[[ Given records, beginning ]]

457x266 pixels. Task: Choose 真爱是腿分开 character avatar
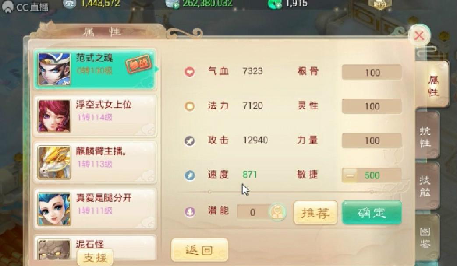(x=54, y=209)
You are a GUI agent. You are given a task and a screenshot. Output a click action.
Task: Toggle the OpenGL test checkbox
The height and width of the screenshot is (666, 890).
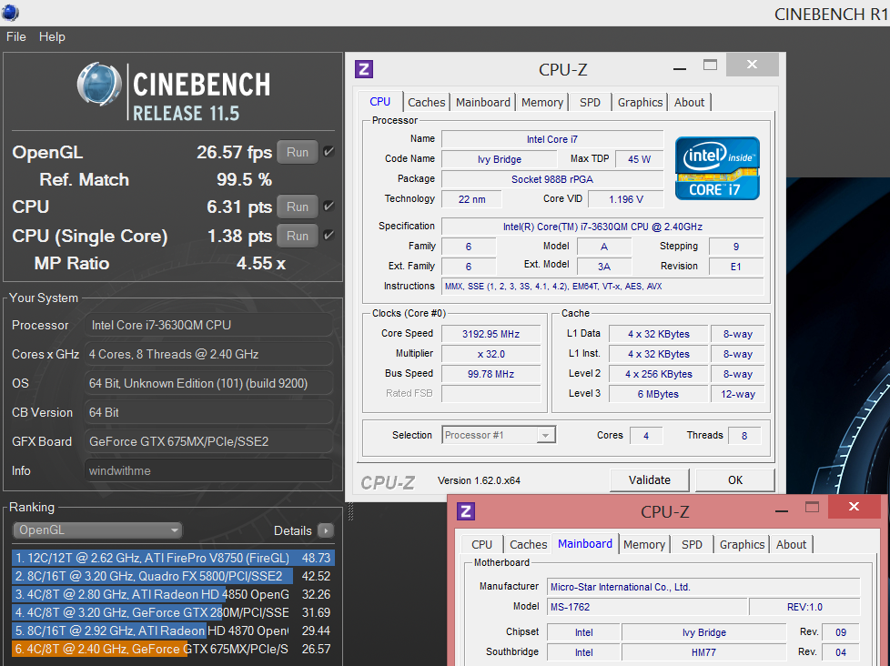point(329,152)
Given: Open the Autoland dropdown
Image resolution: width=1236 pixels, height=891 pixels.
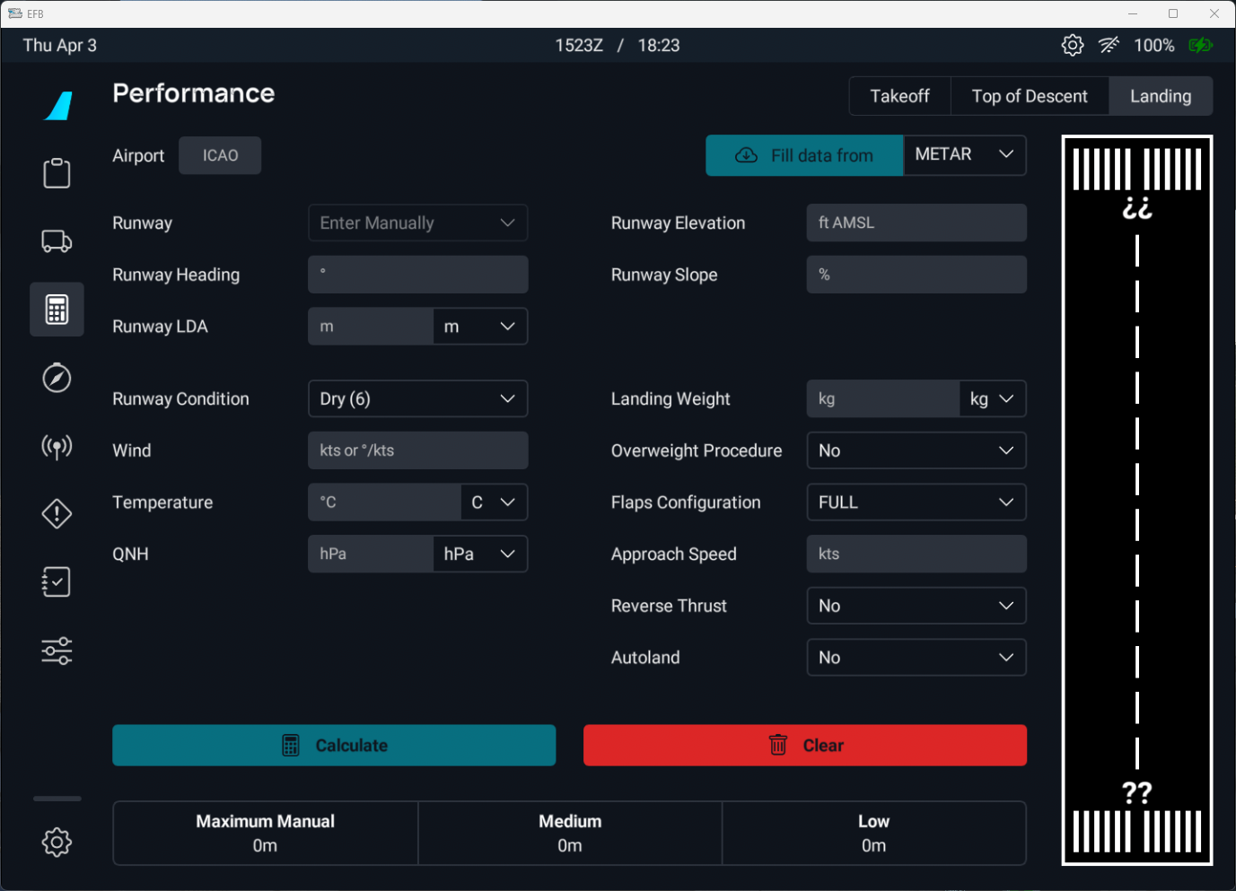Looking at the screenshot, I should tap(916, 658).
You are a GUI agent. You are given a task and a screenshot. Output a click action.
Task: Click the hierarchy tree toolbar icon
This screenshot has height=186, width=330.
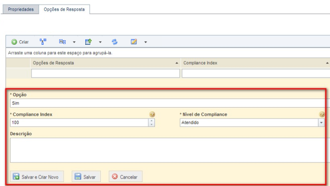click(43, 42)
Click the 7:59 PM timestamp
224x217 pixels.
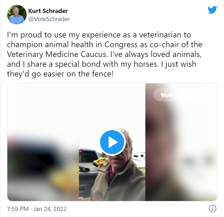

[[ Given records, end ]]
[[ Given records, beginning ]]

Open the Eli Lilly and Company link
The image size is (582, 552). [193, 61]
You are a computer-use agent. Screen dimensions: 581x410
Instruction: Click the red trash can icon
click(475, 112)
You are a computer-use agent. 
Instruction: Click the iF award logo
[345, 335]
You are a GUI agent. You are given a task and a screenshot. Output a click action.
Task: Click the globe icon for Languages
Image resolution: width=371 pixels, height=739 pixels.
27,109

[[ Given records, end ]]

Exercise: Please report every line in the entries above that holds the string "computer".

Answer below:
You are a computer-use agent. Screen dimensions: 581x410
You are a computer-use agent. 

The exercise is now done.